(Stored data)
──────────────────────────────

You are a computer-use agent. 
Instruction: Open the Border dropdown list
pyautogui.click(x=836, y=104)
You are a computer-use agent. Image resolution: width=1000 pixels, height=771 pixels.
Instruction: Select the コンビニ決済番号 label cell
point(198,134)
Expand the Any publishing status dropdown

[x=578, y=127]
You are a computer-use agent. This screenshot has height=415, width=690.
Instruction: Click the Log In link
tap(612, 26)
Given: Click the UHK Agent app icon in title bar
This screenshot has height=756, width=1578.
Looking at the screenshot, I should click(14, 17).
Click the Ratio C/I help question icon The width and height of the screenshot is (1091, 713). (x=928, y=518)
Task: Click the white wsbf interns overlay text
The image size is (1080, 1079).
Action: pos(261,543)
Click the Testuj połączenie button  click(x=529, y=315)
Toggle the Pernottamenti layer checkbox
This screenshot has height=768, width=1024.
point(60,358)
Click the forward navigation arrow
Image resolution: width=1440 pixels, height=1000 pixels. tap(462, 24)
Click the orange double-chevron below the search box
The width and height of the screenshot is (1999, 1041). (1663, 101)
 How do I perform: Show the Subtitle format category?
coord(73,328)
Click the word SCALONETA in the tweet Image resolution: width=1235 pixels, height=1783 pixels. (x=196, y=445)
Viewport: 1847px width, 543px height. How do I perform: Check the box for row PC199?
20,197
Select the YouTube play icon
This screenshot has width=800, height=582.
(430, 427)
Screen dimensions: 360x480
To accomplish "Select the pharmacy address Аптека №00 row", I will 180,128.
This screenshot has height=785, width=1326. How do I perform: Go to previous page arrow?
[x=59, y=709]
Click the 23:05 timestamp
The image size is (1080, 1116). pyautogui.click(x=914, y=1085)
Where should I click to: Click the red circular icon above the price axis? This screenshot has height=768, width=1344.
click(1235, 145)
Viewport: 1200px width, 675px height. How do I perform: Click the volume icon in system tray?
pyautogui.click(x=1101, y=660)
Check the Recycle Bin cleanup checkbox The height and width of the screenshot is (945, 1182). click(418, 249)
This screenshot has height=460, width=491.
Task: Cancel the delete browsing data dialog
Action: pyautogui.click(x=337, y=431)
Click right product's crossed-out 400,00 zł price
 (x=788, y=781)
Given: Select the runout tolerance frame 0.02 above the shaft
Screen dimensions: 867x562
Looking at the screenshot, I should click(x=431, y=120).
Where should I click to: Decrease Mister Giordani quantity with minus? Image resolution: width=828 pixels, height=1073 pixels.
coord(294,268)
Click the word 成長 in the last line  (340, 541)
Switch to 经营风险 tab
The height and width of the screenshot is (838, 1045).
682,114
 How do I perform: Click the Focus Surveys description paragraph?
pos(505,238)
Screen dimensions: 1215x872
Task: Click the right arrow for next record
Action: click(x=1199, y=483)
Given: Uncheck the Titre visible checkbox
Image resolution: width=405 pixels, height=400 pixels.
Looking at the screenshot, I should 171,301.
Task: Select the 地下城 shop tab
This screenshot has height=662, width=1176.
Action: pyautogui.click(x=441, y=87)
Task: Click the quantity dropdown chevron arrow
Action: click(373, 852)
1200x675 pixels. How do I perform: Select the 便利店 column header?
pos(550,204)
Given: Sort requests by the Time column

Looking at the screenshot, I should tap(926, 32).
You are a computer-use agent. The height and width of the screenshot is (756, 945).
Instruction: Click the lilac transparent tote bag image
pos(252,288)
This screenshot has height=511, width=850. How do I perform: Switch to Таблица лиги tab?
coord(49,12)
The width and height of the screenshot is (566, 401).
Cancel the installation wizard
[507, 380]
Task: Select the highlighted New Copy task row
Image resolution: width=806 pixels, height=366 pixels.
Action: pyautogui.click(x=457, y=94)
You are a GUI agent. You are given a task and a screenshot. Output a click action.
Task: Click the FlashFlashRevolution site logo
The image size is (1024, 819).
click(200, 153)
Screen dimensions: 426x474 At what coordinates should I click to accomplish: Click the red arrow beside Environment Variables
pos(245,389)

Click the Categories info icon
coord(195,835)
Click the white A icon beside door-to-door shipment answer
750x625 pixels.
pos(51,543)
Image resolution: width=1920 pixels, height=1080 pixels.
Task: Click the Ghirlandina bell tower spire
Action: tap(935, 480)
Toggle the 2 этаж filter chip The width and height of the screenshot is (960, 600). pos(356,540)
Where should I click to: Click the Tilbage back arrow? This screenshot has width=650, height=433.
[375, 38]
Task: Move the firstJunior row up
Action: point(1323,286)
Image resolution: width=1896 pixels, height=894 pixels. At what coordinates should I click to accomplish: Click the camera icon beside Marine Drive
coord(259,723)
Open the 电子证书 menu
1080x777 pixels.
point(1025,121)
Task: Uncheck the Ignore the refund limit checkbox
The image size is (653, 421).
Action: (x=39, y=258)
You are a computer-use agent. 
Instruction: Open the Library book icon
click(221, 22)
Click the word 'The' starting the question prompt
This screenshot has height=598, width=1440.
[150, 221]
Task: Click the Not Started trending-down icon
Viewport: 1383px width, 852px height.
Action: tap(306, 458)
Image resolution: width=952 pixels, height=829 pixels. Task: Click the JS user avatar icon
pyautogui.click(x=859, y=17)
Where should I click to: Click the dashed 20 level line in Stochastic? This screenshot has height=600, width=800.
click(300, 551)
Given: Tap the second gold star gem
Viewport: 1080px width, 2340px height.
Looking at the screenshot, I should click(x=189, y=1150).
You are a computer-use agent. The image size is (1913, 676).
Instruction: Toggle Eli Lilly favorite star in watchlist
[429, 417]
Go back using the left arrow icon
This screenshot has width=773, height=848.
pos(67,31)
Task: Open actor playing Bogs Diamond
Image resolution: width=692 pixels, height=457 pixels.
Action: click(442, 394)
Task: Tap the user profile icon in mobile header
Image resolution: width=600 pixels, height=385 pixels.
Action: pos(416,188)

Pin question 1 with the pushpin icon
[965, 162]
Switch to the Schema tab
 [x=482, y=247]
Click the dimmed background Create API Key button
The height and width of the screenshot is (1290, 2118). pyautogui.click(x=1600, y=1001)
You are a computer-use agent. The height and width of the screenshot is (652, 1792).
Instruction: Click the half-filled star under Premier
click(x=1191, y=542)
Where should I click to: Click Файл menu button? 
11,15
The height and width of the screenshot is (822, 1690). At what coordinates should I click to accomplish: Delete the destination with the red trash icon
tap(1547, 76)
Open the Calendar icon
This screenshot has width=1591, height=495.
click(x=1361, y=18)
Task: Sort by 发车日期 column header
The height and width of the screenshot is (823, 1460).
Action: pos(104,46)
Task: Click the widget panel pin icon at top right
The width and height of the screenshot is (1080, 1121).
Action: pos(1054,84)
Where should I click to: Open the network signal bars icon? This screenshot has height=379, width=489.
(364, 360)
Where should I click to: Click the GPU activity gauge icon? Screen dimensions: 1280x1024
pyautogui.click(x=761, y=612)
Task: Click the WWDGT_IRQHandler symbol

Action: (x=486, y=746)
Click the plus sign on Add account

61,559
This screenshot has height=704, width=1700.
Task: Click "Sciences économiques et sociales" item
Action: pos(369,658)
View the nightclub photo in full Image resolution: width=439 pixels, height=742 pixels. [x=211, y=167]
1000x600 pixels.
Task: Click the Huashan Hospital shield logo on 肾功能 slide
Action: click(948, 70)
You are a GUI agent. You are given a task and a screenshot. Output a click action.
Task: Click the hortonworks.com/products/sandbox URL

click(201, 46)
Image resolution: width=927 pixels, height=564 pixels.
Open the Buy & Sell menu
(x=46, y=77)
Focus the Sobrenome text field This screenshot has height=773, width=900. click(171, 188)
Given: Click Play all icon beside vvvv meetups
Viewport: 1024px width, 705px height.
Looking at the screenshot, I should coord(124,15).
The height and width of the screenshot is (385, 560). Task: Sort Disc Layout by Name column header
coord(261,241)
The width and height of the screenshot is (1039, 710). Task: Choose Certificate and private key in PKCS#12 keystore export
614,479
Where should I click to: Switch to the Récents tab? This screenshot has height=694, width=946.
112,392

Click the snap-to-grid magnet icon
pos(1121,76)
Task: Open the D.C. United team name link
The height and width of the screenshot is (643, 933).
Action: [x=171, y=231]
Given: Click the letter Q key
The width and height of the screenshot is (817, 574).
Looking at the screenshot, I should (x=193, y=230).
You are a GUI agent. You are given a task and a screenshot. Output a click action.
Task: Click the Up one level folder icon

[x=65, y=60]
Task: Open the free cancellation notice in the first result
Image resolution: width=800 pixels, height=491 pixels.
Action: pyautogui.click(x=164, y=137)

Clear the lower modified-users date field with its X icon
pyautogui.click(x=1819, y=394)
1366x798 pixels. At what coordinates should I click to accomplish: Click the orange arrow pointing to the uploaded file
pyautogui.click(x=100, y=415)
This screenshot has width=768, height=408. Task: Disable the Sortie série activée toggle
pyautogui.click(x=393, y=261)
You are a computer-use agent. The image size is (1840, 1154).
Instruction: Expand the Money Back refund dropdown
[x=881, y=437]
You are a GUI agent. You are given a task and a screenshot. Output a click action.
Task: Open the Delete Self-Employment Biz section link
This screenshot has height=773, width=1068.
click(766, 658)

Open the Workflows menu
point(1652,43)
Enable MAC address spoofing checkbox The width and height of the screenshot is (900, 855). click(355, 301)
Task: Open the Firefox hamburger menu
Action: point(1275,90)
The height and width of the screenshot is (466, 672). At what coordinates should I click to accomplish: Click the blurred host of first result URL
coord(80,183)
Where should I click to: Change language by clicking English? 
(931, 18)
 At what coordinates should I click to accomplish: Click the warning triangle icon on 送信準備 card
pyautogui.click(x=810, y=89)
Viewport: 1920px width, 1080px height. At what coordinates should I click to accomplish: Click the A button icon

──────────────────────────────

• What you should do: For this exercise, repeat exactly the lines of the data above from the one with "Click the Testuj" down to the one with "Click the word SCALONETA", both end lines included.

• Your response:
Click the Testuj połączenie button  click(x=529, y=315)
Toggle the Pernottamenti layer checkbox
This screenshot has height=768, width=1024.
point(60,358)
Click the forward navigation arrow
Image resolution: width=1440 pixels, height=1000 pixels. tap(462, 24)
Click the orange double-chevron below the search box
The width and height of the screenshot is (1999, 1041). (1663, 101)
 How do I perform: Show the Subtitle format category?
coord(73,328)
Click the word SCALONETA in the tweet Image resolution: width=1235 pixels, height=1783 pixels. (x=196, y=445)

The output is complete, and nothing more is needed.